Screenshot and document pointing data
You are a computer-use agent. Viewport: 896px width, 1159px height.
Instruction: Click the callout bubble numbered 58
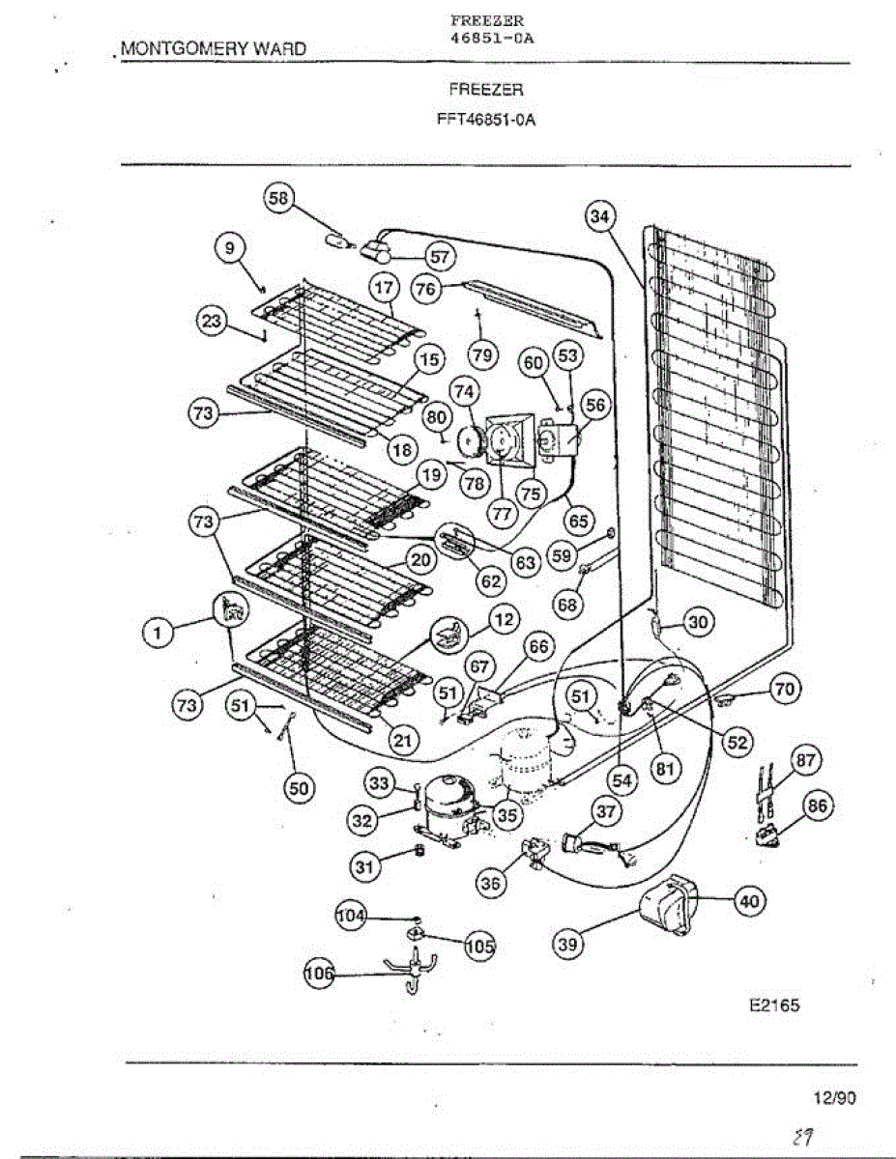pyautogui.click(x=278, y=198)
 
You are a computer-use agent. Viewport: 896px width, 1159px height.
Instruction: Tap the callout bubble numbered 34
pyautogui.click(x=600, y=217)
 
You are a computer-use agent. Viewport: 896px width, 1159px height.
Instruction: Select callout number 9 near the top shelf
pyautogui.click(x=230, y=249)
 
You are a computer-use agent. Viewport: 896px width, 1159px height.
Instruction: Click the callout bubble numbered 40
pyautogui.click(x=749, y=901)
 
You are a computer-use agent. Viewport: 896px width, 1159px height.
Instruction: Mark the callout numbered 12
pyautogui.click(x=504, y=618)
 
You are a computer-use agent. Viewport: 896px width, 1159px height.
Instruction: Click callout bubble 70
pyautogui.click(x=785, y=689)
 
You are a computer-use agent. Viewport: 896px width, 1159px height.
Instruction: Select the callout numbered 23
pyautogui.click(x=212, y=322)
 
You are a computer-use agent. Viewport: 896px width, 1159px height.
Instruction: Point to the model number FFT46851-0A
pyautogui.click(x=486, y=122)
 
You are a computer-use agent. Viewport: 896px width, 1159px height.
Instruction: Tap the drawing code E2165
pyautogui.click(x=774, y=1004)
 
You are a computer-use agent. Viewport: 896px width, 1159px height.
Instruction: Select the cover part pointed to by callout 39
pyautogui.click(x=667, y=908)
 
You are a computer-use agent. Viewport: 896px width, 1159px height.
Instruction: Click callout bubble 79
pyautogui.click(x=482, y=355)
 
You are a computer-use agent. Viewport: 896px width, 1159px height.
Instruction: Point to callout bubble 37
pyautogui.click(x=605, y=812)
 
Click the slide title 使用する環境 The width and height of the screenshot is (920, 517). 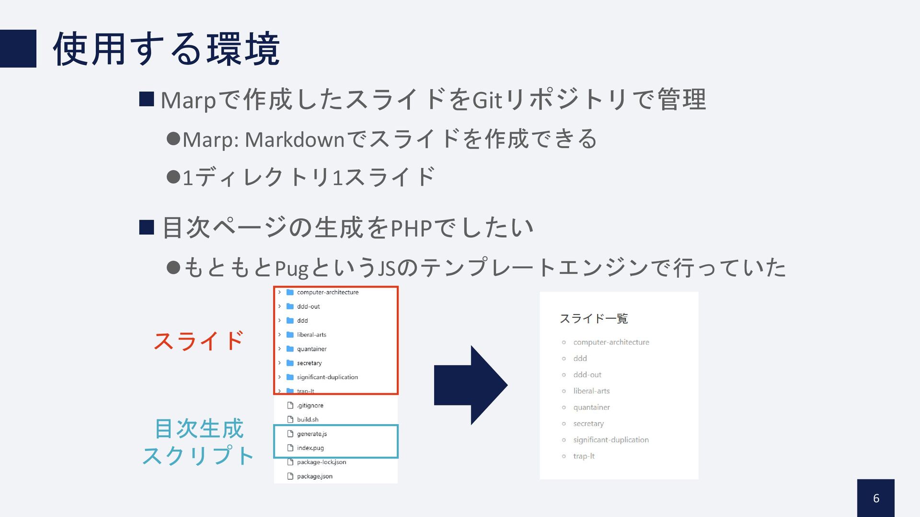point(166,49)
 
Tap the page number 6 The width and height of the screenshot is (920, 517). point(876,498)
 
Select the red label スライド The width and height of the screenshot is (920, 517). point(198,341)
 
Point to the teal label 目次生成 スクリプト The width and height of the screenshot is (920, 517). point(198,442)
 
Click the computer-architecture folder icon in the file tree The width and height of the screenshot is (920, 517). point(290,292)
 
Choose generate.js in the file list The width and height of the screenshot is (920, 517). point(311,434)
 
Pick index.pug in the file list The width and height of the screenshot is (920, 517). point(310,448)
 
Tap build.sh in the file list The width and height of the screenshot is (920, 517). point(307,419)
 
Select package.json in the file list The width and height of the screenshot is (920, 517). point(314,476)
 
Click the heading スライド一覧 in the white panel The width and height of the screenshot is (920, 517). point(594,318)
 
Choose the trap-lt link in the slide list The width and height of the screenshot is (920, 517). point(584,456)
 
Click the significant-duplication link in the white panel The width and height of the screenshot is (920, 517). point(611,440)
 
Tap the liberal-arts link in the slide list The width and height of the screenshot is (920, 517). point(591,391)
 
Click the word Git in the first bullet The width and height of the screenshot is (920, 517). point(487,101)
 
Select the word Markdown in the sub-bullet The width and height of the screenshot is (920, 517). point(295,140)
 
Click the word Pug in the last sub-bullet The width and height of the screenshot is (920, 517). point(291,268)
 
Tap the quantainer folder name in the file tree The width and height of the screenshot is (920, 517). point(311,349)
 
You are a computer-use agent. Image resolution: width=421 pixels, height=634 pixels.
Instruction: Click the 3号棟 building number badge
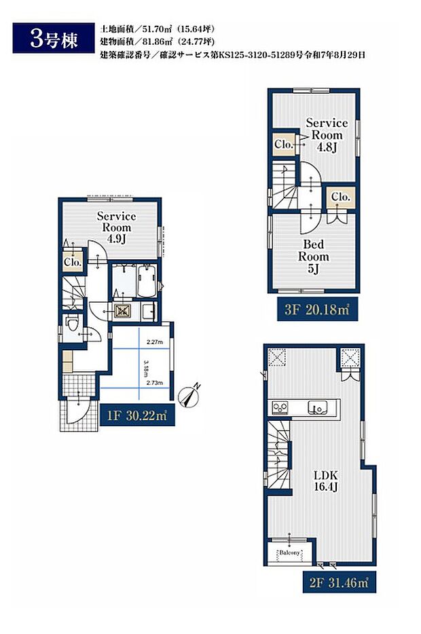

Work to complete:
Rewrite the items from the start up to and including the line with "pyautogui.click(x=504, y=618)", swapping "Viewport" for "Screen" and changing nothing else. Leave the pictures out.

Exercise output:
You are a computer-use agent. Screen: 896px width, 1159px height.
Instruction: Click the callout bubble numbered 58
pyautogui.click(x=278, y=198)
 
You are a computer-use agent. Screen: 896px width, 1159px height.
Instruction: Tap the callout bubble numbered 34
pyautogui.click(x=600, y=217)
 
You are a computer-use agent. Screen: 896px width, 1159px height.
Instruction: Select callout number 9 near the top shelf
pyautogui.click(x=230, y=249)
 
You are a computer-use agent. Screen: 896px width, 1159px height.
Instruction: Click the callout bubble numbered 40
pyautogui.click(x=749, y=901)
 
You are a computer-use agent. Screen: 896px width, 1159px height.
Instruction: Mark the callout numbered 12
pyautogui.click(x=504, y=618)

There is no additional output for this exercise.